— REQUIRED ACTION —
Copy out the entries below exactly as they stand, but only from the line containing "This screenshot has height=1024, width=1280." through the line containing "You are a computer-use agent. This".

— EXERCISE MATERIALS —
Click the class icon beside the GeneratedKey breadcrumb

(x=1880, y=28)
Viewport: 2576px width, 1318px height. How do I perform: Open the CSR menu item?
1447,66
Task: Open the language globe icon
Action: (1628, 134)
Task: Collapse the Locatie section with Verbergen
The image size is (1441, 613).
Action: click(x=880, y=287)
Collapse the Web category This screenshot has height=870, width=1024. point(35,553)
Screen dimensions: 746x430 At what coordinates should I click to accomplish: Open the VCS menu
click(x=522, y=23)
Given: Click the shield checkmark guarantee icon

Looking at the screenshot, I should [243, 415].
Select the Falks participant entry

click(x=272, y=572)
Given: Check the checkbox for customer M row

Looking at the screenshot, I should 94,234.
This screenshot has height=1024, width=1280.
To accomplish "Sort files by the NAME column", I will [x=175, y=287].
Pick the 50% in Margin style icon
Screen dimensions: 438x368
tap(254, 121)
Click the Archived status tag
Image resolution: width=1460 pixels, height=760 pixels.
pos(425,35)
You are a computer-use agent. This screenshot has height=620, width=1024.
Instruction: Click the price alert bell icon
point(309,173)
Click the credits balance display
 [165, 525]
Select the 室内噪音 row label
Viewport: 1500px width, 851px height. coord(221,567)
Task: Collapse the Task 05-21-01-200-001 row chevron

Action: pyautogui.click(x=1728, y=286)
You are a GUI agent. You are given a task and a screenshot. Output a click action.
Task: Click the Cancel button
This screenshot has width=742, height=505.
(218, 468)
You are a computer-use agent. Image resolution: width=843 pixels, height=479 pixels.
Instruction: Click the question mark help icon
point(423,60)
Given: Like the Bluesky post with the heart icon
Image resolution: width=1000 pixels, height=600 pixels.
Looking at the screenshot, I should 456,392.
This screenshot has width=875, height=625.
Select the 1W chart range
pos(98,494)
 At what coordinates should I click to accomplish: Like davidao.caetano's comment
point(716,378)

— TASK ANSWER —
This screenshot has height=1024, width=1280.
To accomplish "Sort files by the NAME column", I will [x=175, y=287].
Pick the 50% in Margin style icon
Screen dimensions: 438x368
tap(254, 121)
Click the Archived status tag
Image resolution: width=1460 pixels, height=760 pixels.
pos(425,35)
You are a computer-use agent. This screenshot has height=620, width=1024.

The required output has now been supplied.